Stored data entries:
────

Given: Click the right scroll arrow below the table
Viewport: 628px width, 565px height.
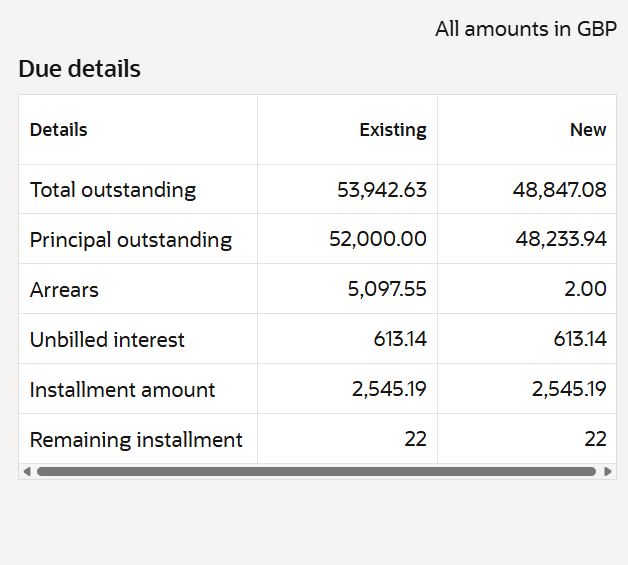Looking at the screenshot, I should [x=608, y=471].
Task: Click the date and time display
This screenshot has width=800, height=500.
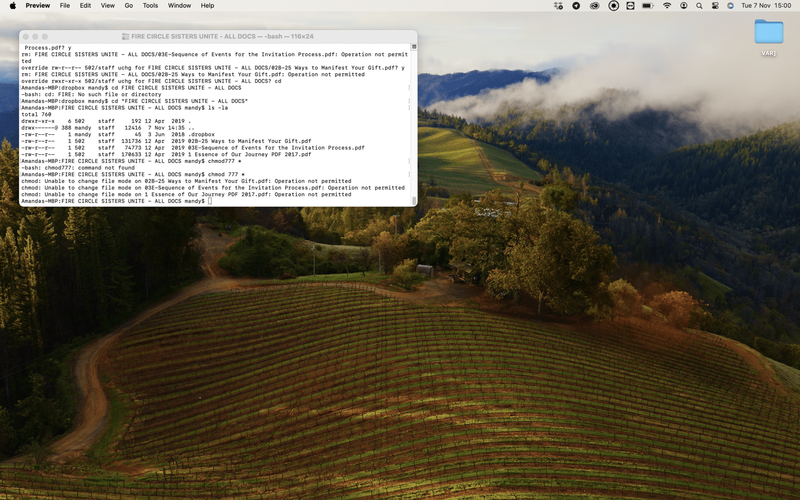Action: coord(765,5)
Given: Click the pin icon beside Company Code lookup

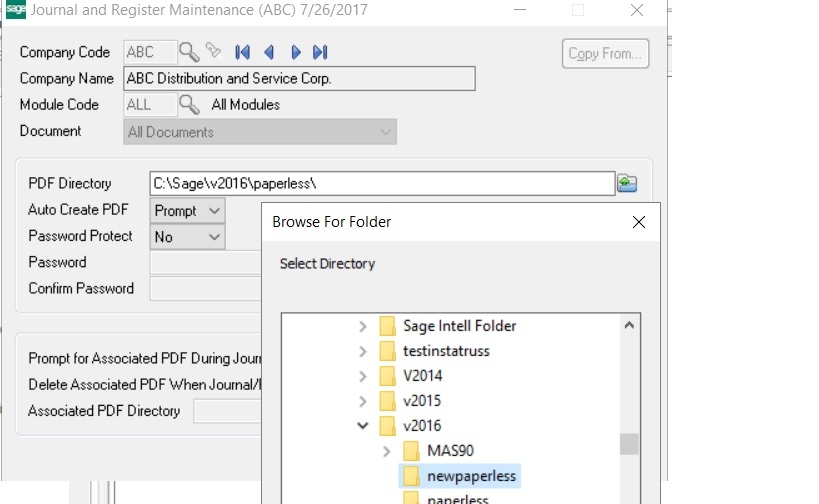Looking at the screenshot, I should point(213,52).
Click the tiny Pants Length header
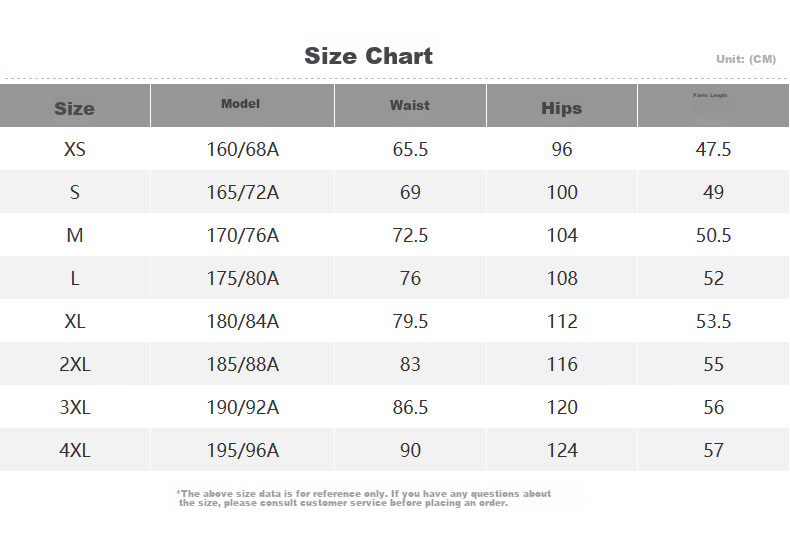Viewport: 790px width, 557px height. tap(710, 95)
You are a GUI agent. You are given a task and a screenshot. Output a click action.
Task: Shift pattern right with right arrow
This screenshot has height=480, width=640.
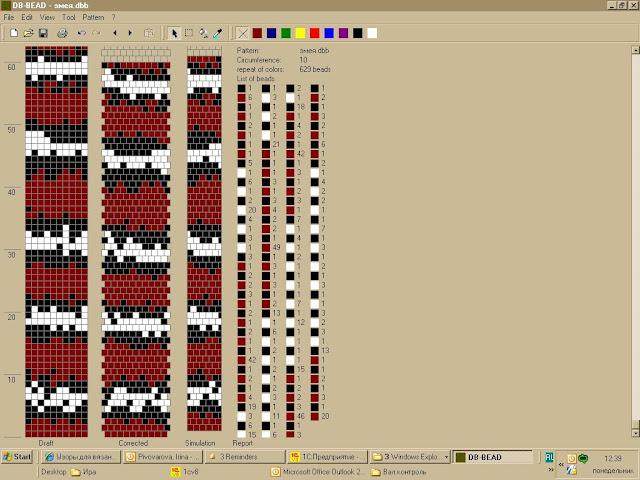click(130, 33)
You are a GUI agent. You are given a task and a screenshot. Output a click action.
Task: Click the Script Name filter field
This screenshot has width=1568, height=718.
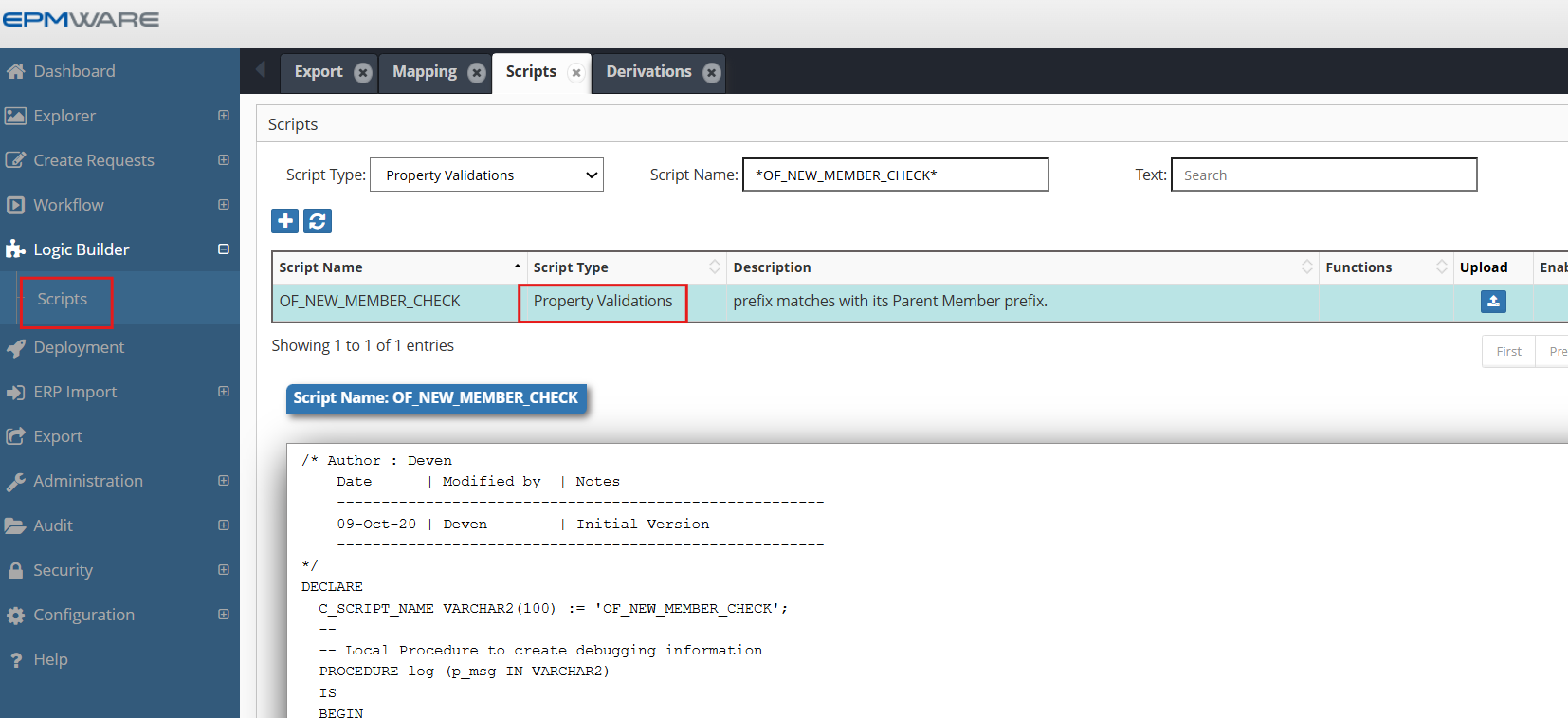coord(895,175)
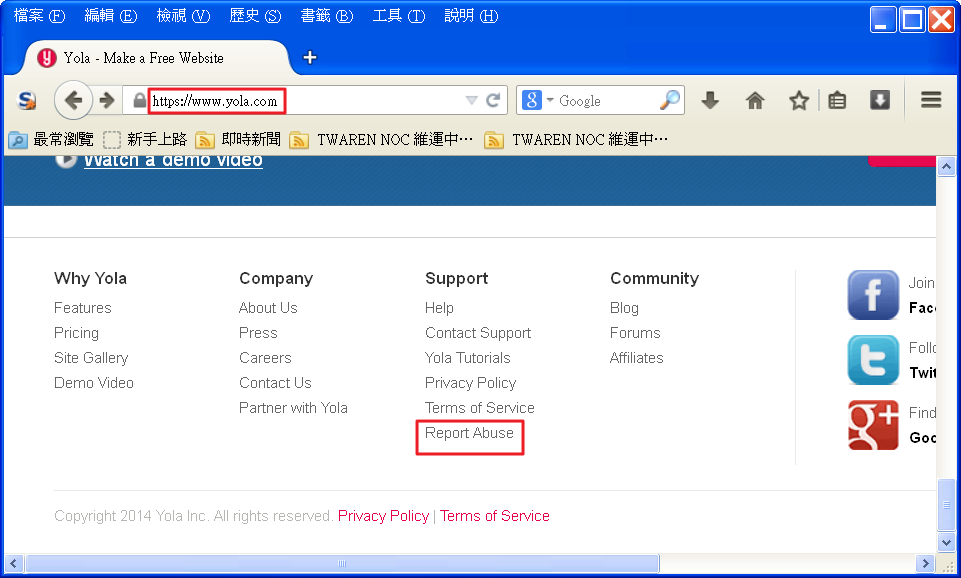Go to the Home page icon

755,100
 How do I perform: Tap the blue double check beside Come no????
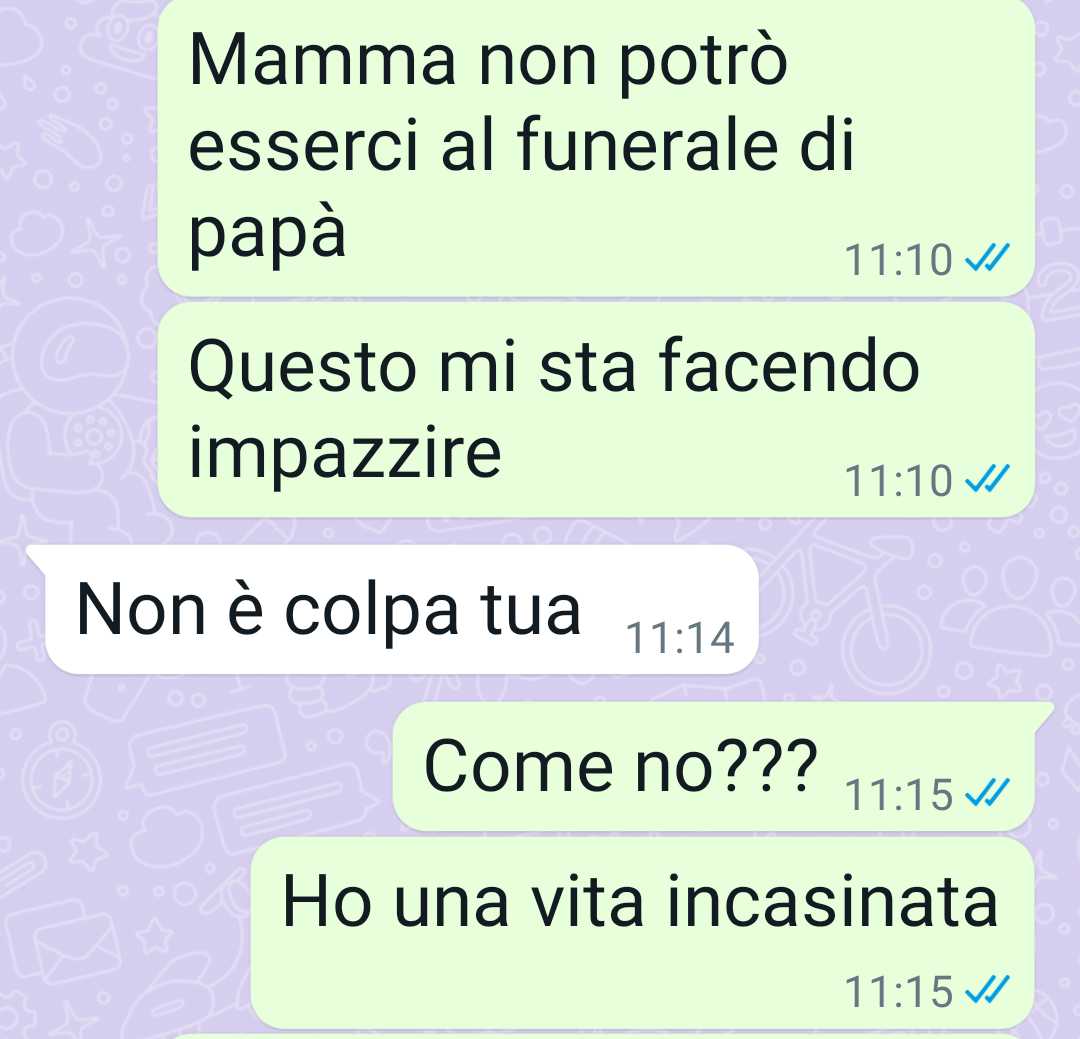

────

» **Problem details**:
All that should appear in the response is the run of lines from the one with "Task: Shift pattern right with right arrow" through the final line of the records, restated exactly, with pictures omitted.

» **Written answer**:
Task: Shift pattern right with right arrow
This screenshot has height=480, width=640.
click(130, 33)
You are a GUI agent. You are given a task and a screenshot. Output a click action.
Task: Click the Script Name filter field
This screenshot has width=1568, height=718.
coord(895,175)
Go to the Home page icon

755,100
 How do I perform: Tap the blue double check beside Come no????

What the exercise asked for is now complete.